Indeed, if a moral community gains too much institutional power, it runs the risk of weakening. It may become lazy, or try to coerce the commitment of the heart in defiance of its natural freedom. Such tactics may inspire a reaction against the community—just as the heavy-handedness of some ostensibly Catholic French governments motivated the propagandists who stirred up anti-Catholic French Revolutionaries—or as the overreach of cultural Marxists and transgender activists in our own day has provoked political backlash.
If moral communities want to impart their ideals to the broader culture in our time, they might even be better off sending some of their best-prepared students to existing prestigious schools, which graduate a disproportionate share of society’s elites.
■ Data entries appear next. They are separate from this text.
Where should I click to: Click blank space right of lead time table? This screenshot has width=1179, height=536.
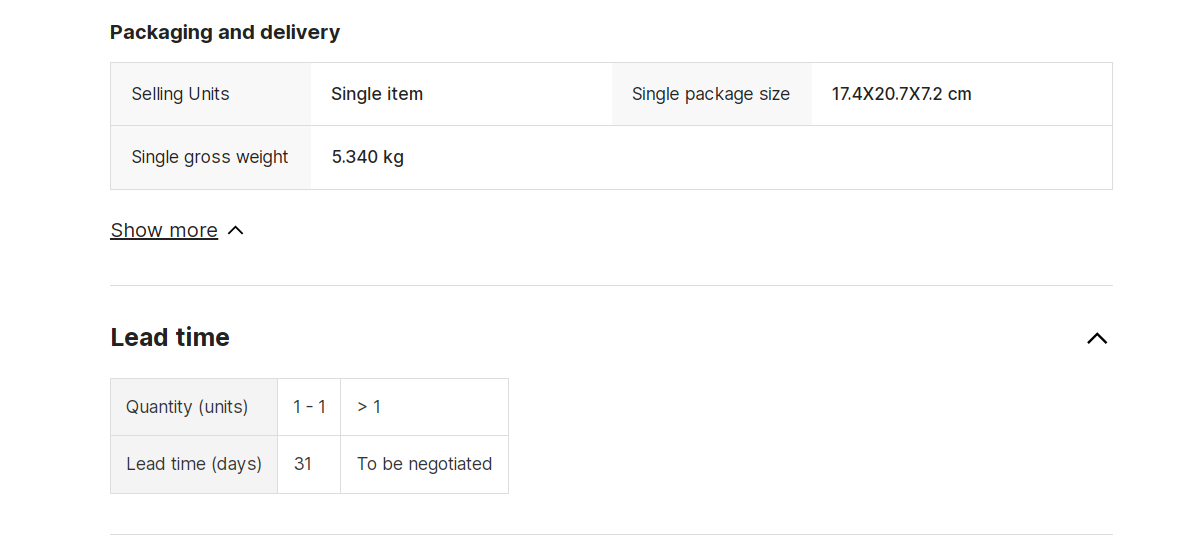811,436
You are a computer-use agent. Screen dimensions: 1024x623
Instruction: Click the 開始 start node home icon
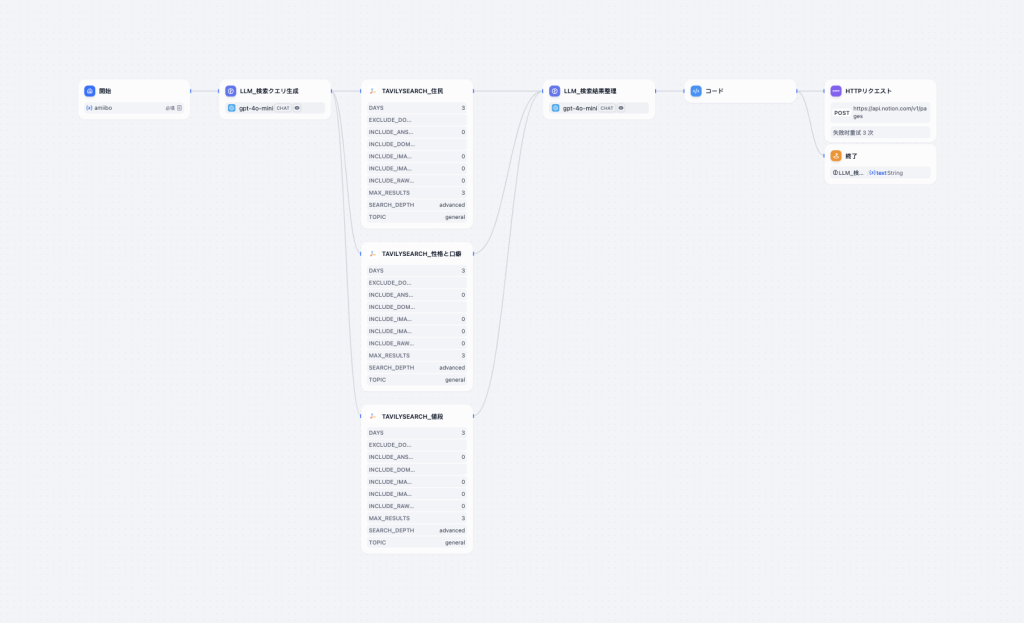[90, 91]
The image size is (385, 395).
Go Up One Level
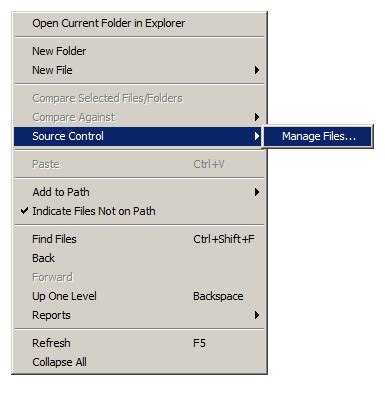tap(139, 296)
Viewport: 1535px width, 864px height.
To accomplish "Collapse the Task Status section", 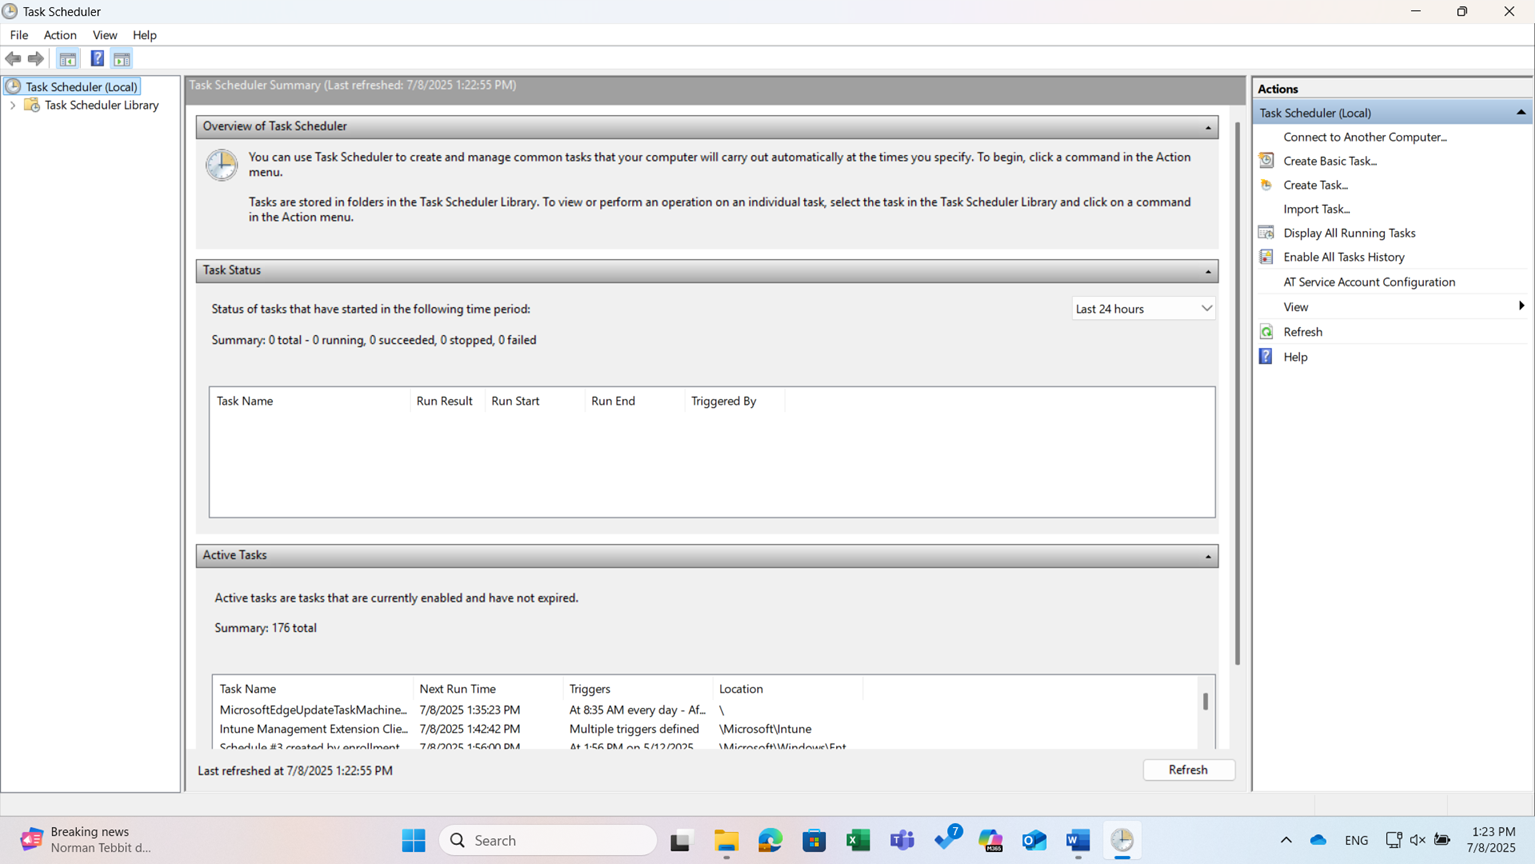I will (x=1207, y=271).
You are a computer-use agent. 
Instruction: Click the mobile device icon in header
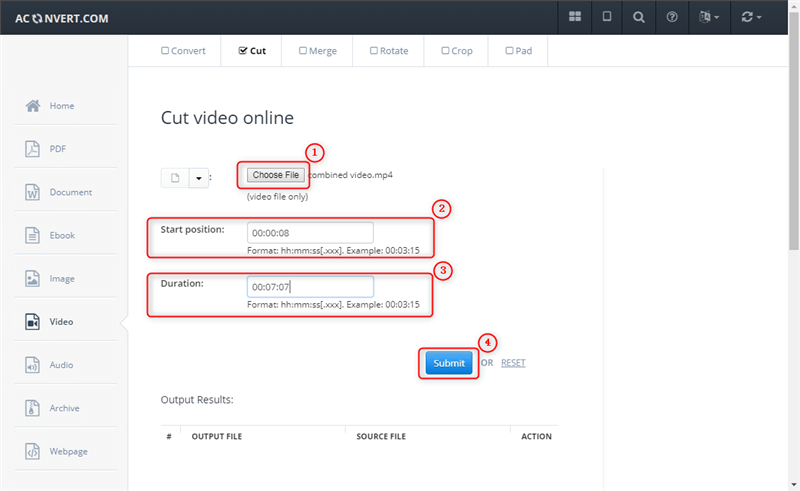606,17
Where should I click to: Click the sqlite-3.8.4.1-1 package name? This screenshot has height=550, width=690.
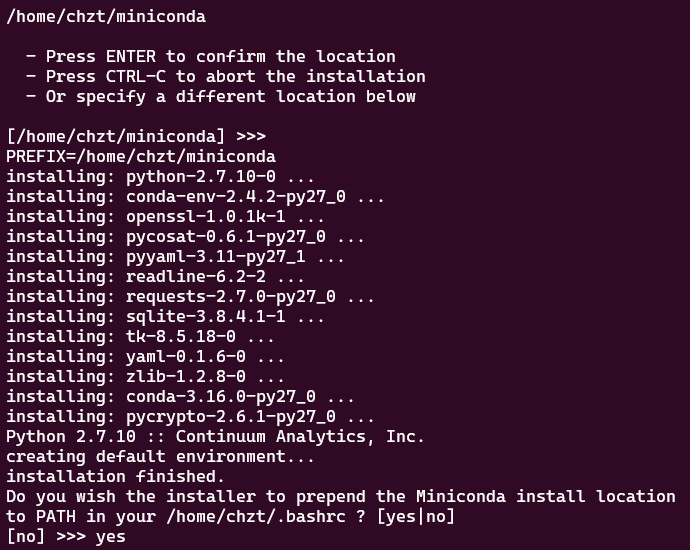click(x=205, y=317)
By their friendship and example, those youth will convert their schoolmates—many of them future leaders in politics and business—to the good life more effectively (and at less financial cost) than if their elders set up an independent university. And those same young people will become better leaders for those moral communities, thanks to their education, and to their learning to deal with talented peers from across the social spectrum.
It may be better for many young people to attend a university formally allied with a sound moral institution—but it’s not necessary for everyone. It is more important that, wherever we go, we try to love the Truth, befriend others who do likewise, and win over those who do not by showing concern for them more than for what they think.
Mind and Heart: Inseparable but Distinct
Let not academics think they can be indifferent to morality. The more they live by higher principles and not just their own interests, the better they will pursue truth and lead their students to it. Professors should encourage students to befriend each other; they should offer them mentorship; and they should advance their own moral stance outside the classroom. But in the classroom, they should grade students on their knowledge, not their character.
Moral communities, however, should beware not to overstep their own bounds in universities. Moral virtue is a condition of intellectual formation, but it does not do the actual work of training students to think—that is the domain of professors. Moreover, just as professors must respect the moral freedom of their students (within the bounds of basic civility), so must moral mentors. After all, friends and mentors can provide example, advice, and exhortation, but they do not directly make men moral: that is the task of each person himself, by the choices he makes, in cooperation with—or rebellion against—his Maker.
Both intellectual and moral formation are necessary for every human being, both in and outside the university, but we ought not to confuse them. The more we appreciate Newman’s insights into how the mind and heart relate, the better we will see their true place in the life of the person and society. Then we will be able to think and choose better, and to the extent that we can, help others do the same.